EXERCISE: Summarize the post about Oregon's wild deer in two sentences.

PASSAGE SHOWN:
September 30, 2013 at 2:50 am #357MikeKeymaster
There’s something seriously wrong with Oregon’s wild deer: they’re
losing their hair, succumbing to cold weather and dying by the
hundreds. According to state wildlife biologist, Doug Cottam, the
death toll is large.
“For the last two years, we’ve seen about 50 percent of our deer
affected by it in some areas of Western Oregon. And that’s fifty
percent of the survivors that had made it that far. It’s a gloomy
The problem that has Cottam so concerned is called “Deer Hair Loss
Syndrome.” It’s a mysterious, painful lice infestation that causes
the deer to rub the hair off of their flanks. This week, wildlife
managers began capturing the sick deer using baited, mesh-covered
traps to learn more about the disorder.
Five traps have been set up throughout western Oregon where the sick
deer have been seen.

Stored data:
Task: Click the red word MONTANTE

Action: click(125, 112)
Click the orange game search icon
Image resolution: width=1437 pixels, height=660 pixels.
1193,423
---
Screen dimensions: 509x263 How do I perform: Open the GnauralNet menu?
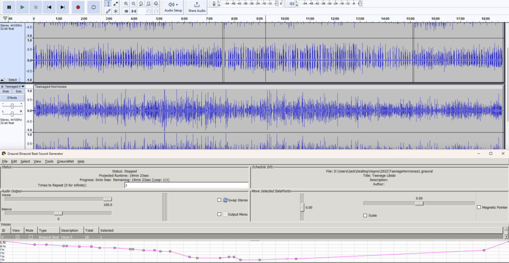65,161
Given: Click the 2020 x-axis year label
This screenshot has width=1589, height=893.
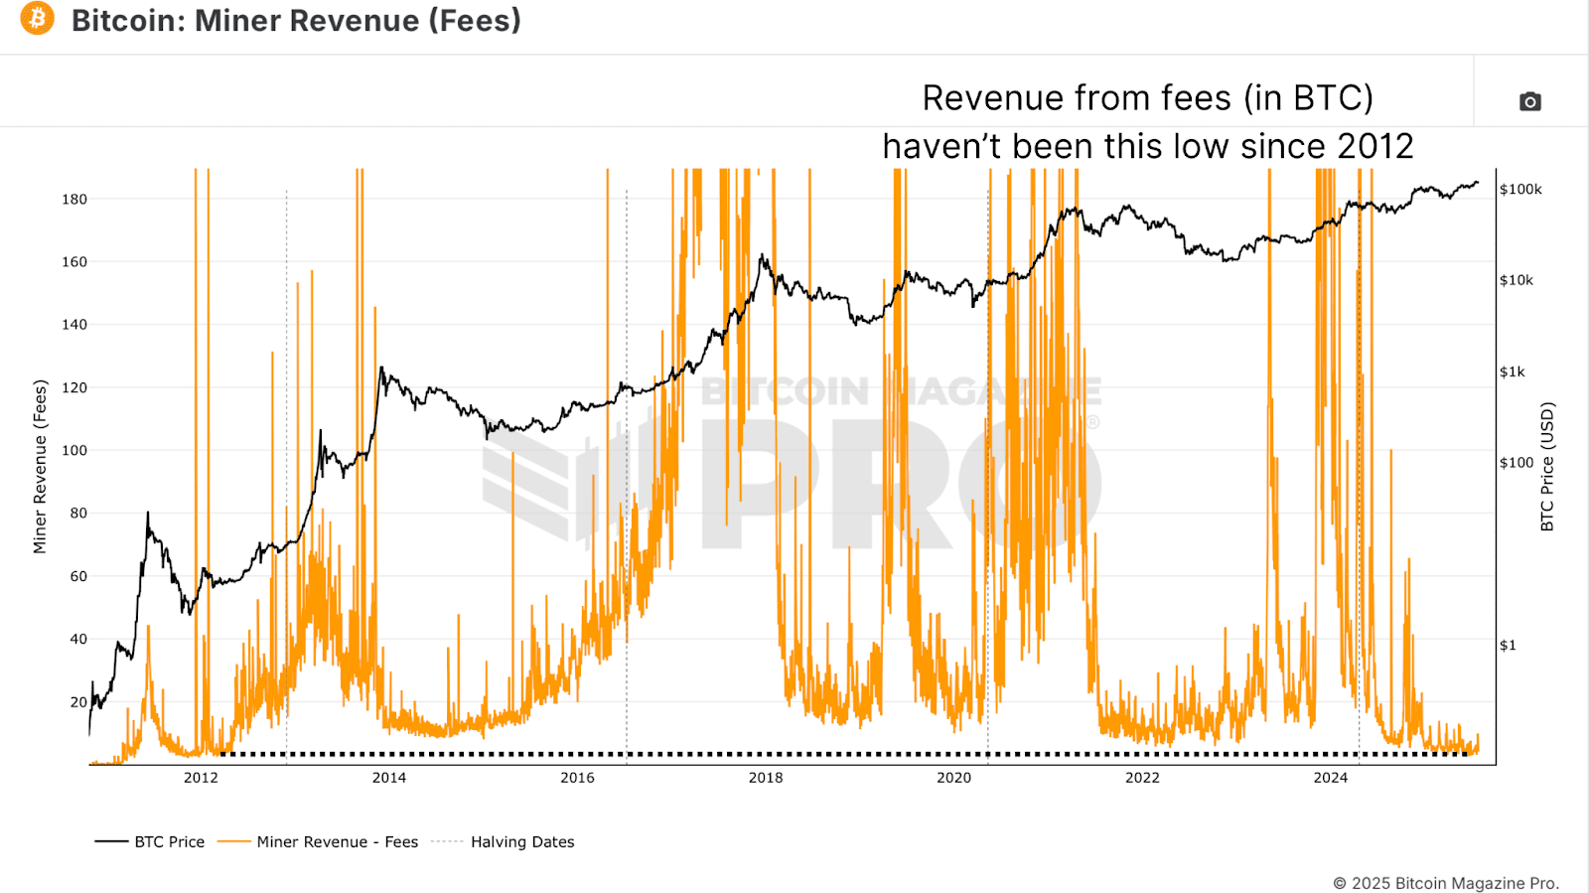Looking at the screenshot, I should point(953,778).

RESPONSE BELOW: Wild deer in Oregon are losing their hair, succumbing to cold weather and dying by the hundreds from "Deer Hair Loss Syndrome," a mysterious, painful lice infestation that causes them to rub the hair off their flanks. State wildlife biologist Doug Cottam says about 50 percent of deer have been affected in some areas of Western Oregon over the last two years, and wildlife managers have set up five baited, mesh-covered traps across western Oregon to capture sick deer and learn more about the disorder.